Friday, March 25, 2011

Perfect


Be perfect, therefore, as your heavenly Father is perfect.         Matthew 5:48

A couple of weeks ago, I hosted a luncheon at my house.  Members of our Outreach Committee were invited along with some leaders of local non-profits.  Together we discussed ways that our church could be involved in meeting the needs in our community.  This is the kind of conversation I love to have.

While having the conversation came naturally, having guests in our home was an area where I was rusty.  I overdid the event, of course (though I find that’s rarely a problem when it comes to food).  Instead of going “light” – as in the typical ladies lunch – I thought it would be worth blogging about so I pulled out the Bass Family and Friends cookbook and chose Pepsi Pot Roast and Grape Salad.  

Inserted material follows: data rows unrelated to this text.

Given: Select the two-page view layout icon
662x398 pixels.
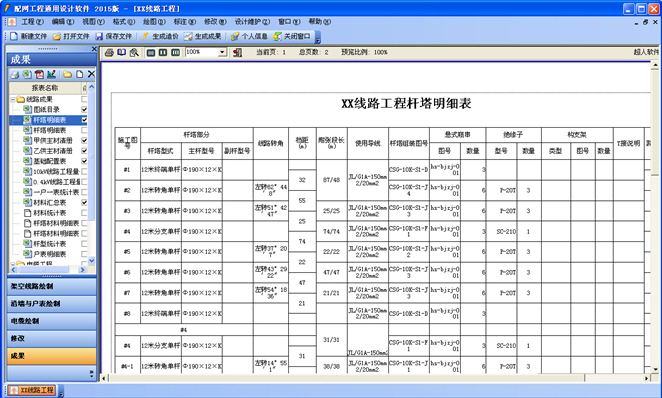Looking at the screenshot, I should (x=163, y=52).
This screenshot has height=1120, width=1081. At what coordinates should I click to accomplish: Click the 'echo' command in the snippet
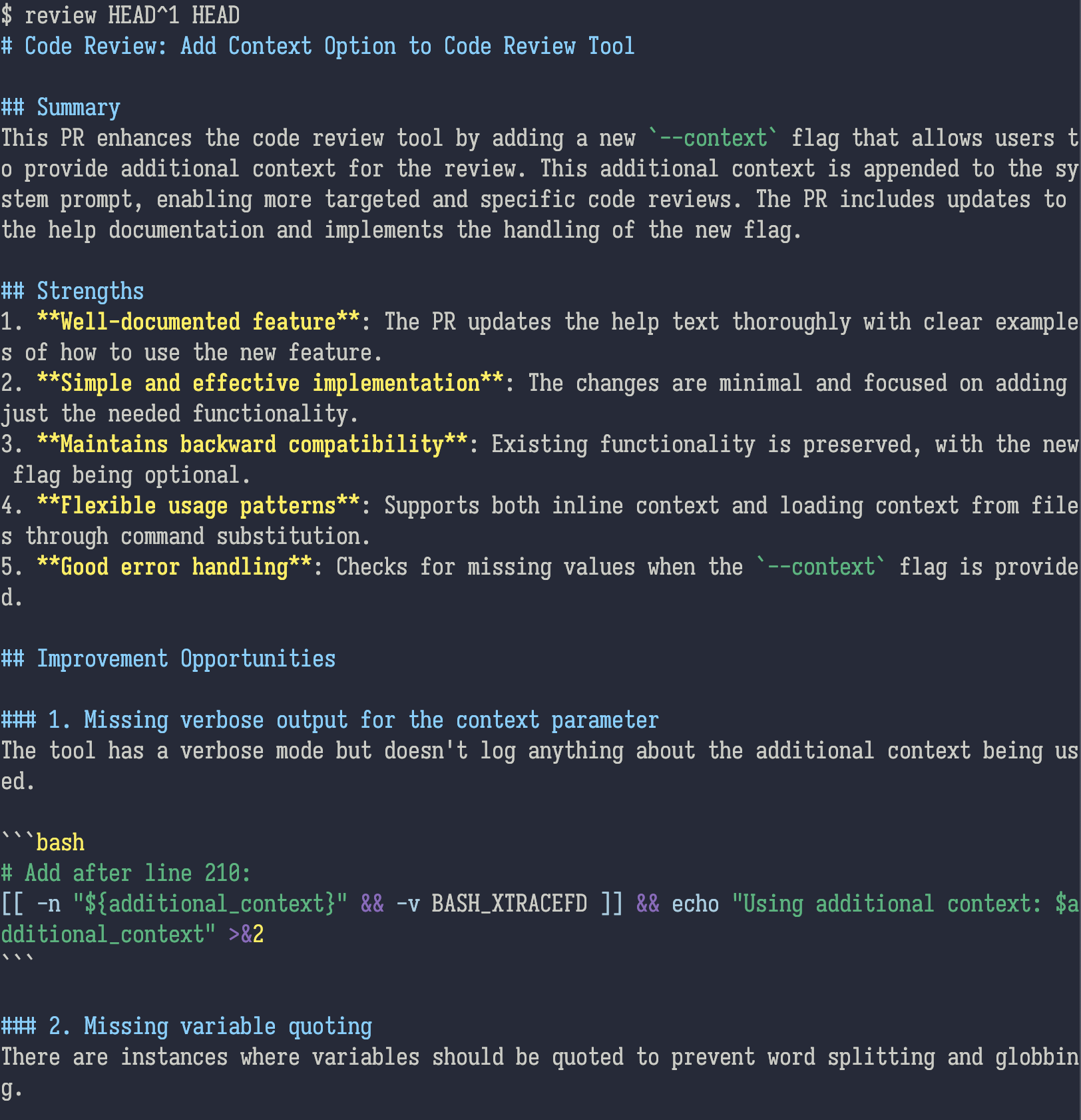coord(695,904)
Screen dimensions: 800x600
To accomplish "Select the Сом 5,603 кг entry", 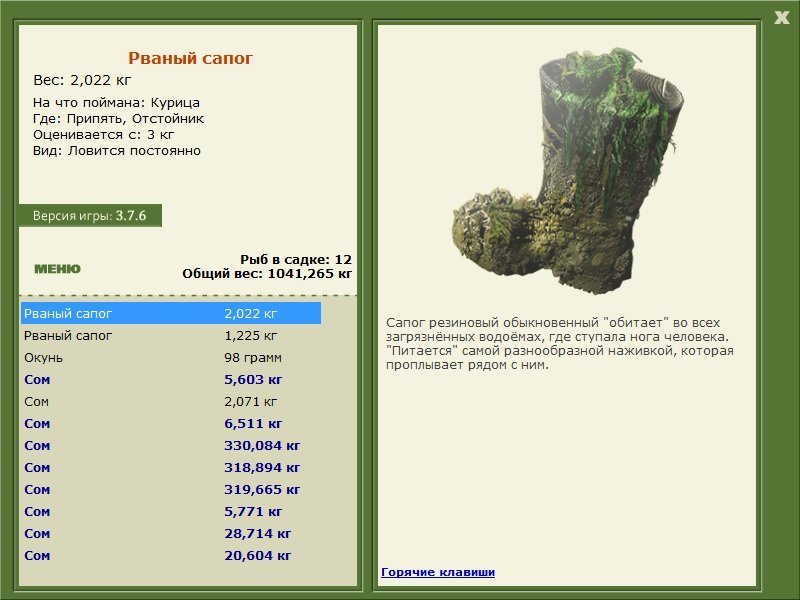I will [x=171, y=379].
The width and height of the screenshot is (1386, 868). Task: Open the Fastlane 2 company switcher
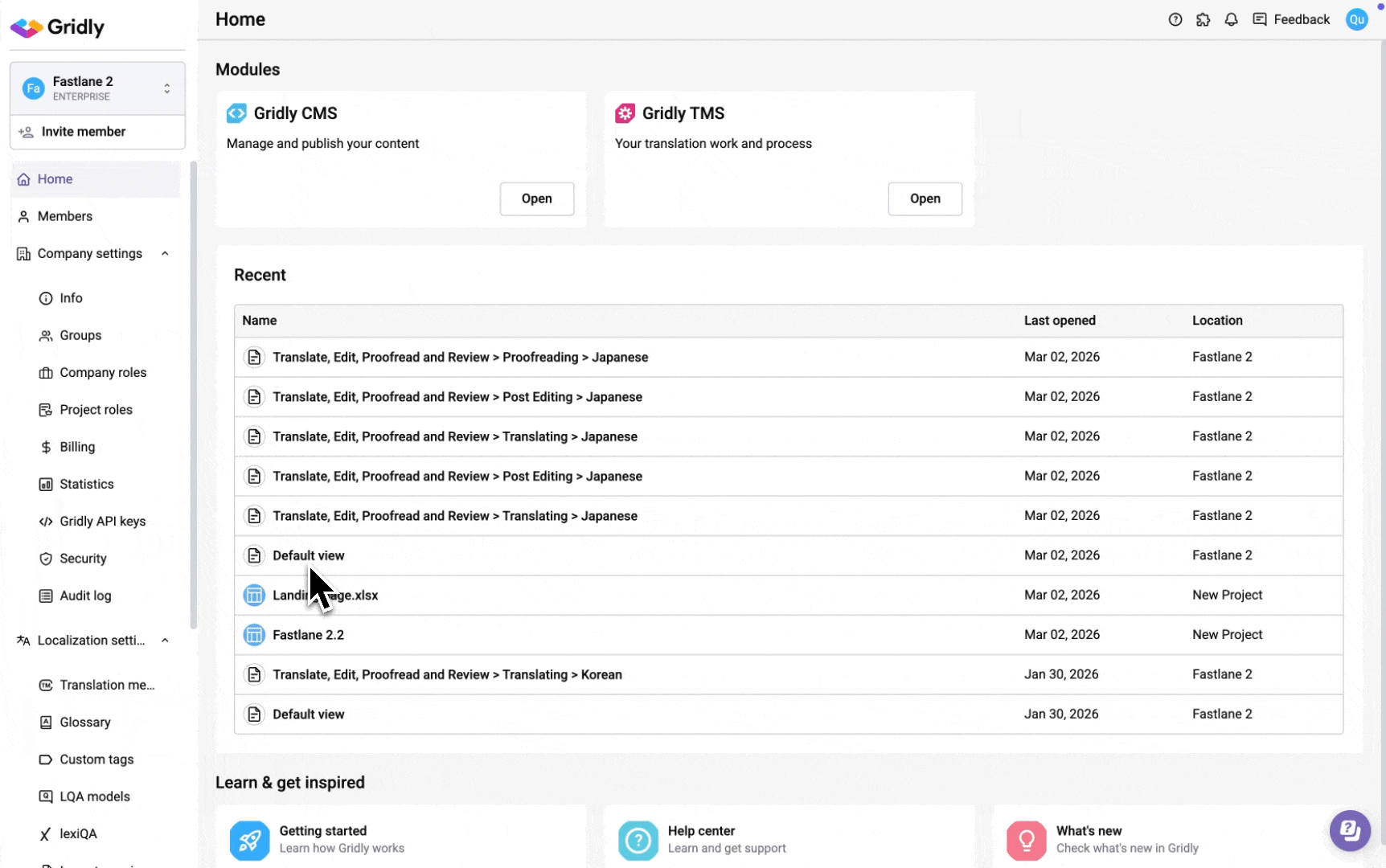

The Pepsi Pot Roast is made in the crock pot, which is always great because it makes the house smell like the meal you are waiting for.  I had to get up early to start it and give it the full 6 hours to cook.  But after I turned off the alarm, the rest was easy.  The recipe simply requires putting the ingredients in, then turning the knob on the cooker.

Grape Salad is one of those dishes for which the name, I assume, is a metaphor.  It is far more dessert than salad and is, therefore, a very decadent part of the meal.  I also served an Indian-style rice from another cookbook, and made an appetizer of bruschetta topped with caramelized onions, apples and blue cheese (if you link to it, you have to scroll down a bit to get to this recipe) from a Grace Before Meals newsletter.  Thank you, Nicole, for bringing the delicious dessert.  If I do say so myself, the meal was awesome.

Cooking wasn’t the only labor, however.  As my husband and I haven’t played host in a long time, we also haven’t done much deep cleaning.  As a result, we have a house full of small handprints on the wall, crayon art, plus the dents and scuffs that come not only from children, but from clumsy parents as well.  Don’t even ask me about our front yard.

On Sunday afternoon, my dear husband (I mean it) and I set to cleaning the spaces of our house that we open to guests.  Most of it was fairly simple.  Picking up toys and dusting was all that was really necessary.  The kitchen, however, was the main target.  Like most, we don’t have adequate storage space, and so a number of assorted items became part of the décor.  The 25 pound bag of bread flour sat next to the food processor with the box of measuring spoons and cups sitting on top of it.  The microwave had become a repository of our children’s art work and newsletters brought home from school.  We had put lots of things on top of the refrigerator, many had been long forgotten.  In addition, we had to deal with the layer of muck that simply appears over time on any surface around which cooking takes place.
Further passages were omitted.